To remove parasite, you may have to meddle with system files and registries. Making a mistake and deleting the wrong thing may damage your system.
Avoid this by using SpyHunter - a professional Parasite removal tool.
- Do not skip this – Csync.php may have hidden some of its files.
Hold together the Start Key and R. Type appwiz.cpl –> OK.
You are now in the Control Panel. Look for suspicious entries. Uninstall it/them.
Type msconfig in the search field and hit enter. A window will pop-up:
Startup —> Uncheck entries that have “Unknown” as Manufacturer or otherwise look suspicious.
Hold the Start Key and R – copy + paste the following and click OK:
A new file will open. If you are hacked, there will be a bunch of other IPs connected to you at the bottom. Look at the image below:
If there are suspicious IPs below “Localhost” – write to us in the comments.
Open the start menu and search for Network Connections (On Windows 10 you just write it after clicking the Windows button), press enter.
- Right-click on the Network Adapter you are using —> Properties —> Internet Protocol Version 4 (ICP/IP), click Properties.
- The DNS line should be set to Obtain DNS server automatically. If it is not, set it yourself.
- Click on Advanced —> the DNS tab. Remove everything here (if there is something) —> OK.
Right click on the browser’s shortcut —> Properties.
NOTE: We are showing Google Chrome, but you can do this for Firefox and IE (or Edge).
Properties —–> Shortcut.

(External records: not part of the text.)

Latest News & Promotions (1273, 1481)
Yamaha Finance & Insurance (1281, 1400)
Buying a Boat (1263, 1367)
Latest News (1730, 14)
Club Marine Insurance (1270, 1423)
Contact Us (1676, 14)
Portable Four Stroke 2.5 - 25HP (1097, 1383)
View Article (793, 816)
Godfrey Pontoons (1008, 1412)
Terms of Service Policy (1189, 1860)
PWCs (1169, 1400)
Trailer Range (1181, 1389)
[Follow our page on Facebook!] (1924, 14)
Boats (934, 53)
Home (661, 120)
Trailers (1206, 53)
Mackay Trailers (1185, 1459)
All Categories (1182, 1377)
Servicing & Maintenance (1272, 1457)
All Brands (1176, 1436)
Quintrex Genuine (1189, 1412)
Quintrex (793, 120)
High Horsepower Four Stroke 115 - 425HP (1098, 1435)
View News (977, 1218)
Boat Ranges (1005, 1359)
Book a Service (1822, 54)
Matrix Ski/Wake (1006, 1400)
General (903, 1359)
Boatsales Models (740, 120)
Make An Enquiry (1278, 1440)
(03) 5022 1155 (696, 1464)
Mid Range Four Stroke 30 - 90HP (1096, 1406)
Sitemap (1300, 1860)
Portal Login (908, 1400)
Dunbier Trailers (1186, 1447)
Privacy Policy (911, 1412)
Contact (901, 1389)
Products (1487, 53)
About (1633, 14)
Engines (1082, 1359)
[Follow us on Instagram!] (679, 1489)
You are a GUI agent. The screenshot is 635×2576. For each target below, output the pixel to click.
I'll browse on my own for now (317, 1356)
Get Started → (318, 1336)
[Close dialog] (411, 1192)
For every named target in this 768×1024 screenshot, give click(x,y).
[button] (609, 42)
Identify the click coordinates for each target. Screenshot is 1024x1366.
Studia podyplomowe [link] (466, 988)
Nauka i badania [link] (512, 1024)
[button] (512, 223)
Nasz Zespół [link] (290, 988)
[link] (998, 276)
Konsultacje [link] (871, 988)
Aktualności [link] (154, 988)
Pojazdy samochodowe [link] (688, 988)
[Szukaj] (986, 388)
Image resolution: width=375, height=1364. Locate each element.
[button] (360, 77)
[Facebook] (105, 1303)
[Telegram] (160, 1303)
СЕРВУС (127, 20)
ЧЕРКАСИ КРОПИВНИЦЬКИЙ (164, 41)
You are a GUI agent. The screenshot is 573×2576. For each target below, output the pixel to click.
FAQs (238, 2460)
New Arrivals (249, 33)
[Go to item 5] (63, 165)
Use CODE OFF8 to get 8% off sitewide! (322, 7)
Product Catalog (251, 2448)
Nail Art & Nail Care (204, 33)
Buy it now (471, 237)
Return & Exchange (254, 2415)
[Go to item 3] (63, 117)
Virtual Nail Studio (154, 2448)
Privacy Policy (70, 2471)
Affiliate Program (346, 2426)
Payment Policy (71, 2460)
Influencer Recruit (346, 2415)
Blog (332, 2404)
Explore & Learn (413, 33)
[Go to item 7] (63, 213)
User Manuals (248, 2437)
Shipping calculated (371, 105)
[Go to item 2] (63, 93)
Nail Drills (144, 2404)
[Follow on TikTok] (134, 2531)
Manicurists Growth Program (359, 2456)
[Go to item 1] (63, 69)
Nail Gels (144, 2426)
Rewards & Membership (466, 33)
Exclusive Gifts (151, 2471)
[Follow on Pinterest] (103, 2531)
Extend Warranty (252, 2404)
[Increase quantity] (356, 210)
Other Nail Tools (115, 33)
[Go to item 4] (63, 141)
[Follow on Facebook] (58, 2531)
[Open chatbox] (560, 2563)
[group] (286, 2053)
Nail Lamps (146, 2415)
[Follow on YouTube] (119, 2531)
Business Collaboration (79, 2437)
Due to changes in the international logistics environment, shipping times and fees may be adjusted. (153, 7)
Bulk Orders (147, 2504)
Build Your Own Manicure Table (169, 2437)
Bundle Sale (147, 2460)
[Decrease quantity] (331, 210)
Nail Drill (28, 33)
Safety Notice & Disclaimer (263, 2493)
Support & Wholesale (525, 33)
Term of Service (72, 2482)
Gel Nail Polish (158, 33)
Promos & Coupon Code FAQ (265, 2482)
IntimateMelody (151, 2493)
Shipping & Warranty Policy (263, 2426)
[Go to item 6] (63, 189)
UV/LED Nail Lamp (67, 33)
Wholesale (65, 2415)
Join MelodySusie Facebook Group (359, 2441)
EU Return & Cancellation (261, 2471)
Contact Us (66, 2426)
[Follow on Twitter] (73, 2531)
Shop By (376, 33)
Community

In Target, remove everything after .exe.
Remove Csync.php from Internet Explorer:
Open IE, click —–> Manage Add-ons.
Find the threat —> Disable. Go to —–> Internet Options —> change the URL to whatever you use (if hijacked) —> Apply.
Remove Csync.php from Firefox:
Open Firefox, click ——-> Add-ons —-> Extensions.
Find the adware/malware —> Remove.
Remove Csync.php from Chrome:
Close Chrome. Navigate to:
C:/Users/!!!!USER NAME!!!!/AppData/Local/Google/Chrome/User Data. There is a Folder called “Default” inside:
Rename it to Backup Default. Restart Chrome.
- At this point the threat is gone from Chrome, but complete the entire guide or it may reappear on a system reboot.
Press CTRL + SHIFT + ESC simultaneously. Go to the Processes Tab. Try to determine which ones are dangerous. Google them or ask us in the comments.
WARNING! READ CAREFULLY BEFORE PROCEEDING!
This is the most important and difficult part. If you delete the wrong file, it may damage your system irreversibly. If you can not do this,
>> Download SpyHunter - a professional parasite scanner and remover.
Right click on each of the problematic processes separately and select Open File Location. End the process after you open the folder, then delete the directories you were sent to.
Type Regedit in the windows search field and press Enter.
Inside, press CTRL and F together and type the threat’s Name. Right click and delete any entries you find with a similar name. If they don’t show this way, go manually to these directories and delete/uninstall them:
- HKEY_CURRENT_USER—-Software—–Random Directory. It could be any one of them – ask us if you can’t discern which ones are malicious.
HKEY_CURRENT_USER—-Software—Microsoft—Internet Explorer—-Main—- Random
Remember to leave us a comment if you run into any trouble!